The New York Times reported recently that 1,200 people outside of Iraq and Syria have been killed in attacks either inspired or coordinated by ISIS, and nearly half of those deaths occurred in attacks targeting Westerners.

In the wake of the recent terrorist attack in Orlando, we expect you to provide and hope you will provide an honest assessment of where the global fight against ISIS is going and address some of the fundamental questions we all have.

In particular, I would like to get your view on what actions the coalition is taking to counter the increased terror threat posed by ISIS in spite of the organization’s losses in Iraq and Syria – again which we herald – and how the coalition plans to actually defeat ISIS militarily.

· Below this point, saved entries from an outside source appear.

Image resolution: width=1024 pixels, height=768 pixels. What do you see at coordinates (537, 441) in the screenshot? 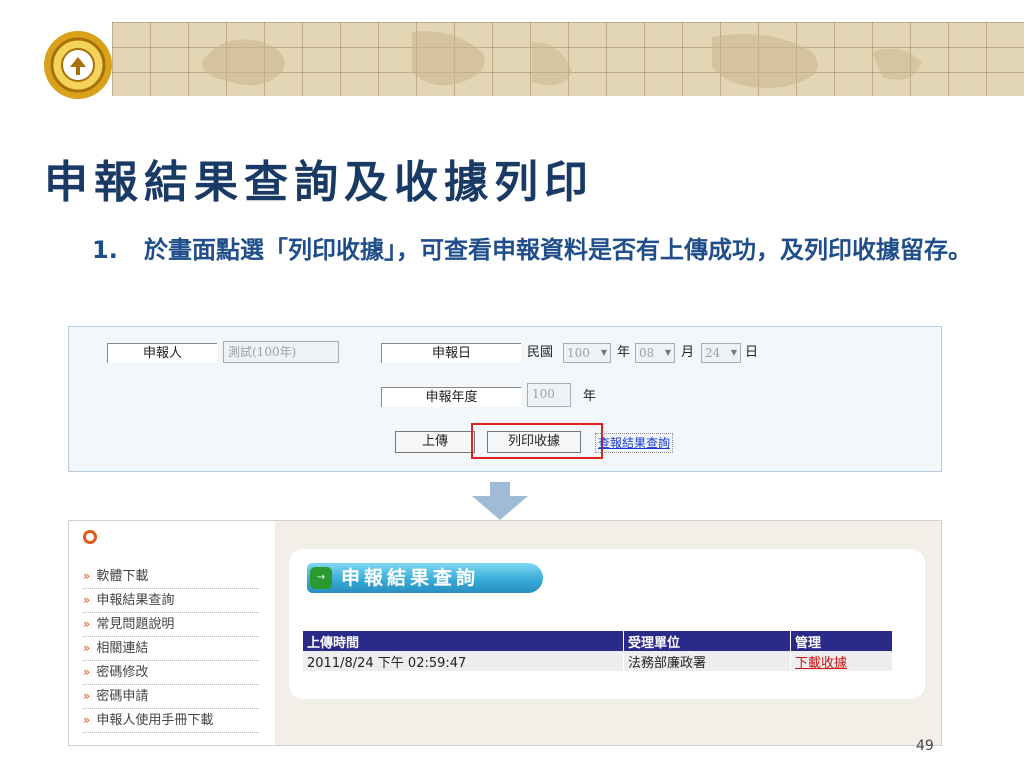
I see `print-receipt-highlight` at bounding box center [537, 441].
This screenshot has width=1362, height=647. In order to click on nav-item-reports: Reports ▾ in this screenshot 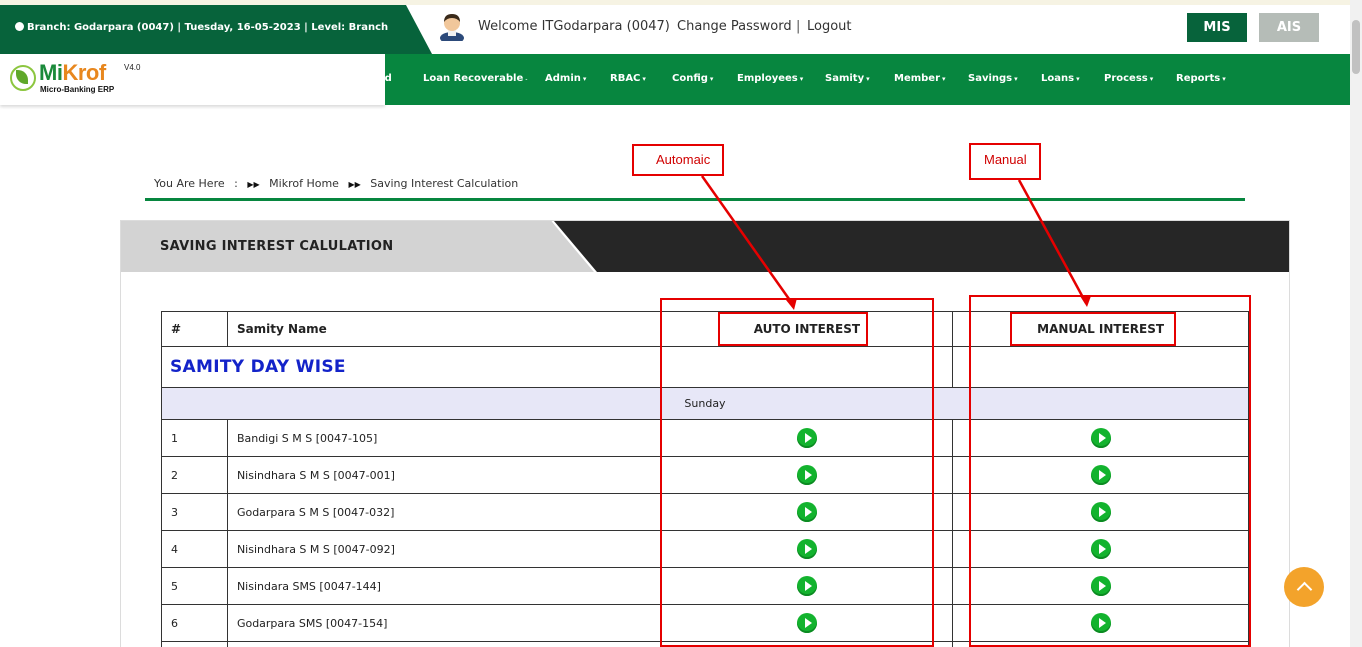, I will do `click(1201, 78)`.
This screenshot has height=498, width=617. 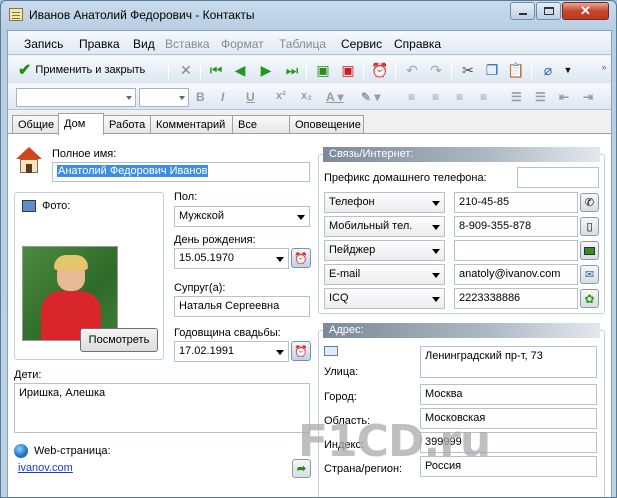 I want to click on anniversary-field: 17.02.1991, so click(x=232, y=352).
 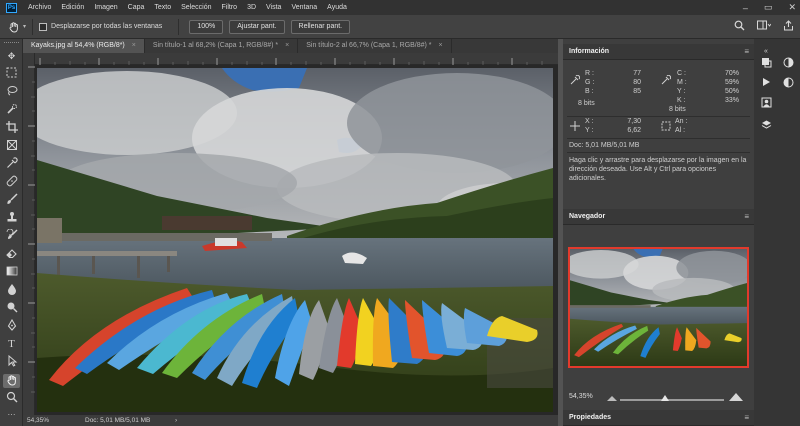 I want to click on minimize-button: –, so click(x=746, y=8).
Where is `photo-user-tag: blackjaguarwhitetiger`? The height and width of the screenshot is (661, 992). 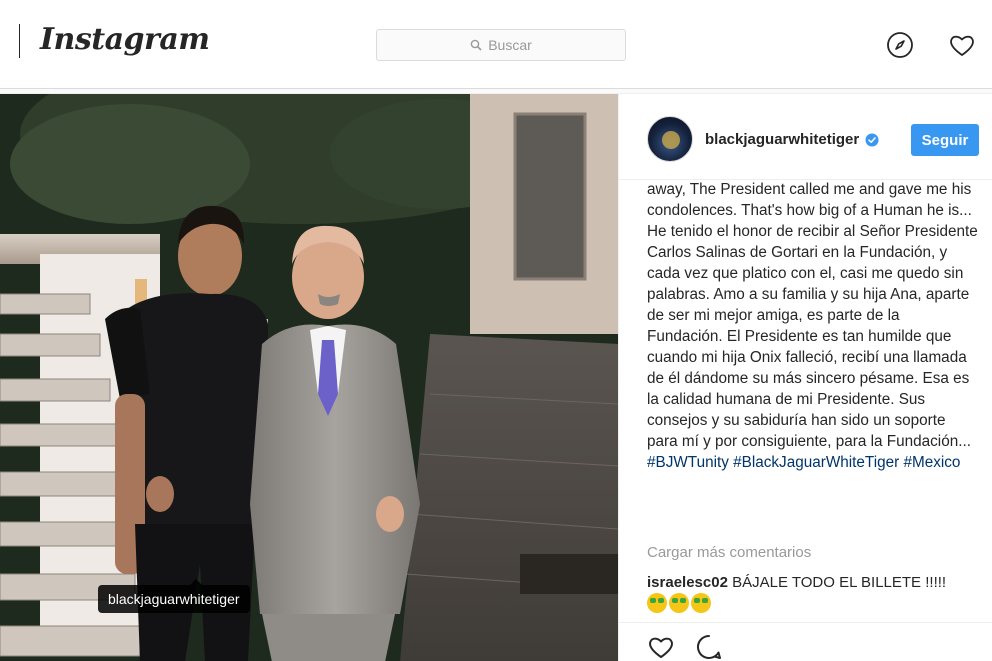 photo-user-tag: blackjaguarwhitetiger is located at coordinates (174, 596).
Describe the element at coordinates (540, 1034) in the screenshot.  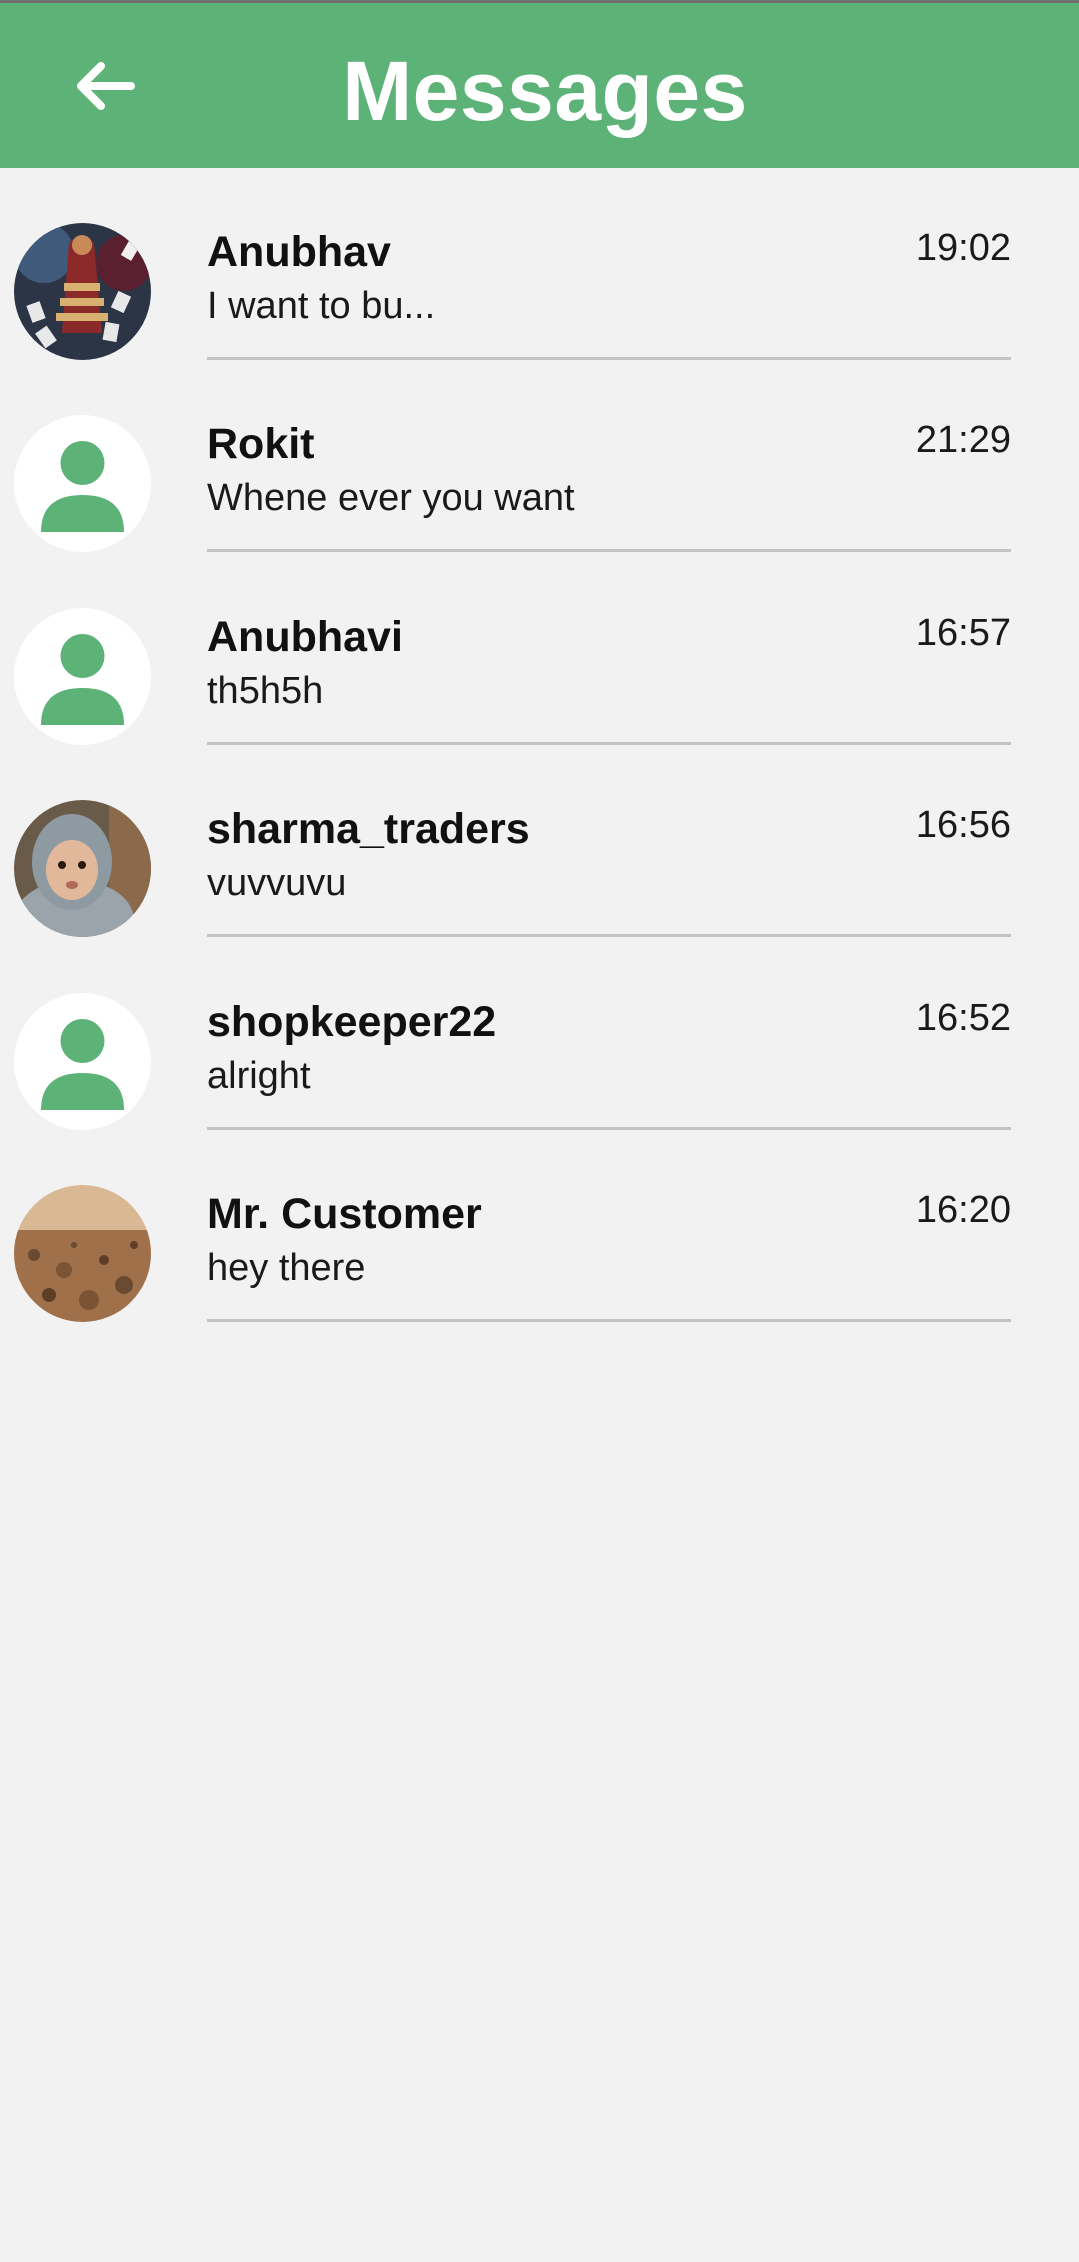
I see `conversation-row: shopkeeper22 alright 16:52` at that location.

Some of the other questions I hope you will answer include:

  • Do the Syrian Democratic Forces – and I think there’s a lot of confusion about the various coalitions that are countering Assad but also countering ISIS – which is primarily made up of Kurds with an Arab contingent, have enough people to clear ISIS from northern Syria area?
  • And even if we continue to take back territory back from ISIS, are those gains backed by the political progress necessary to sustain them? Obviously there are rubs between that group and others, rubs between that group and Turkey itself and as we leave it to its own accord, if you will, with these groups taking on ISIS in their own ways and taking on Assad in their own ways, are we really creating something that down the road is going to take us to a political settlement?
  • Or is success on the battlefield leaving behind the same vacuum that led to ISIS in the first place?
  • And finally, how do you reconcile the continued glaring disparity in Syria between a military campaign focused on ISIS and a failing diplomatic process dependent upon a transition from Assad?

I don’t see how the ISIS coalition can be successful while the Syrian civil war continues.

This administration has declared that Assad must go, but it certainly appears as if that position is changing or has changed. I don’t see how what’s left of the political process possibly leads to Assad’s departure. I hope you’ll really help us understand what’s happening behind the scenes there.

I also fear that in spite of continued attacks on our homeland, our military response to ISIS does not adequately reflect the direct nature of this threat to the United States. I think many of us grow frustrated when the administration’s optimistic rhetoric often does not match the results.

Additionally, much of our reliance on proxies to do the fighting is creating a range of diplomatic and political problems that will have ramifications for years to come.

With that, again, I want to thank you for your service to our country. I want to thank you for the way that you talk with all of us in such a direct manner. We look forward to your testimony.